Quel plaisir de retrouver les protagonistes des Déracinés et de l’Américaine. Avec Et la vie reprit son cours, Catherine Bardon poursuit sa fresque romanesque consacrée à la communauté juive de Sosùa, cette petite bourgade de la République Dominicaine devenue le lieu de résidence de la famille Rosenheck suite aux vicissitudes de l’histoire.
Si les Déracinés illustrait brillamment l’exil et le déracinement de Will et Almah, l’Américaine la quête identitaire de leur fille Ruth, ce troisième opus nous mène sur les chemins de la maturité de Ruth tout en approfondissant un thème bien précis : le mal-être des enfants des survivants de la Shoah.

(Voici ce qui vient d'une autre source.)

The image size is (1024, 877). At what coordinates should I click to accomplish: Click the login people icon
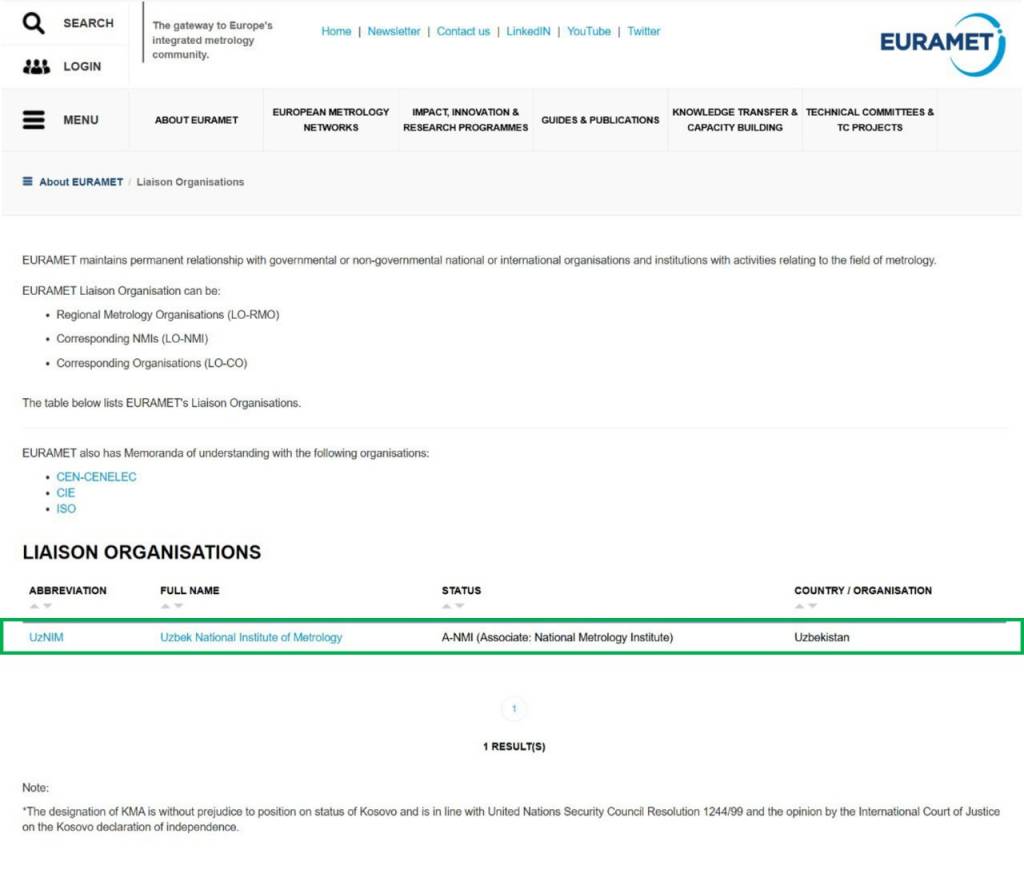pos(35,67)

Cadre historique imposant, retrouvailles avec des personnages attachants, découverte de la nouvelle génération. Le tout saupoudré de détails disséminés ci et là en lien avec l’histoire des protagonistes ou propre à la grande Histoire, Catherine Bardon a le don une nouvelle fois de nous embarquer dans un récit dense et émouvant.
Nous retrouvons donc Ruth en compagnie de sa fille Gaïa. Déterminée et riche de ses différentes expériences new-yorkaise et israélienne, la jeune femme décide de s’installer définitivement en République Dominicaine. Ruth y retrouve les siens et choisit de poursuivre l’œuvre de son père Wilhelm en devenant journaliste à la Voix de Sosùa. Lors du carnaval de La Vega, elle fera la connaissance de Domingo qu’elle épousera lors d’une fête impressionnante qui réunira tout son petit clan et qui, déjà, nous permettra de redécouvrir son amie d’enfance Lizzie.

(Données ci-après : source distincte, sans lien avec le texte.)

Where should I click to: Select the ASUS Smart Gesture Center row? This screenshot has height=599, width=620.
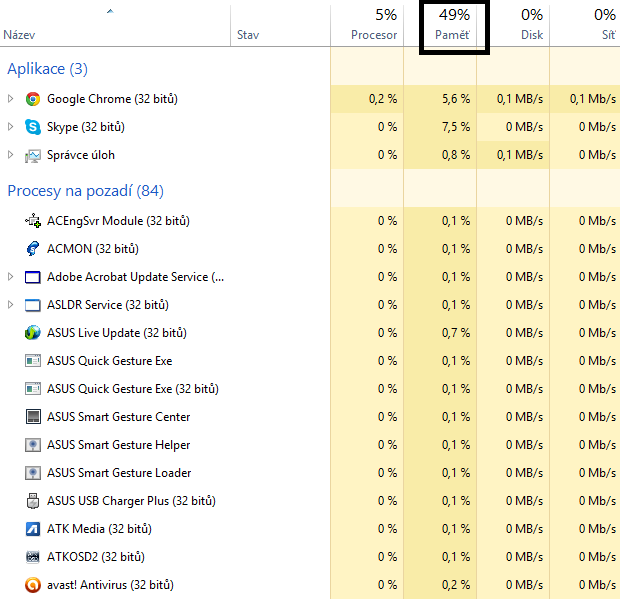[x=310, y=417]
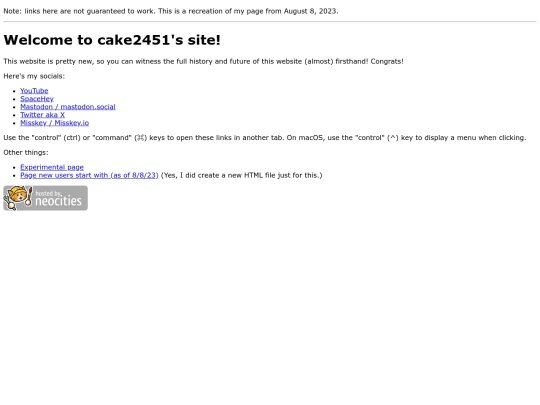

Lizzie, la fille d’Anneliese partie s’installer aux Etats-Unis. L’amie des premiers jours, membre des mousquetaires qui, plus tard, surfera sur la vague hippie, et ce, non sans prendre la tasse à force de s’adonner aux expériences psychédéliques de l’époque. Mais qu’est-elle devenue ? Choisira-t-elle tout comme Ruth de s’assagir en fondant sa famille ?
De son côté, Ruth continuera de s’affirmer et de se libérer de la tutelle d’Almah et de son frère pour devenir au fil des pages un pilier sur lequel ses proches pourront se reposer.
Une belle réinvention
Avec ce dernier roman, Catherine Bardon reste fidèle à la République Dominicaine tout en nous livrant le portrait d’une femme moderne prête à ouvrir les nouveaux chapitres de son existence. Comme dans ses romans précédents, l’auteure alterne chapitres courts avec une correspondance dont les auteur(e)s varieront au fil des chapitres. Ce procédé à le don de nous immerger de façon plus intime et de mettre en lumière le côté témoignage du récit bien qu’il s’agisse d’une fiction.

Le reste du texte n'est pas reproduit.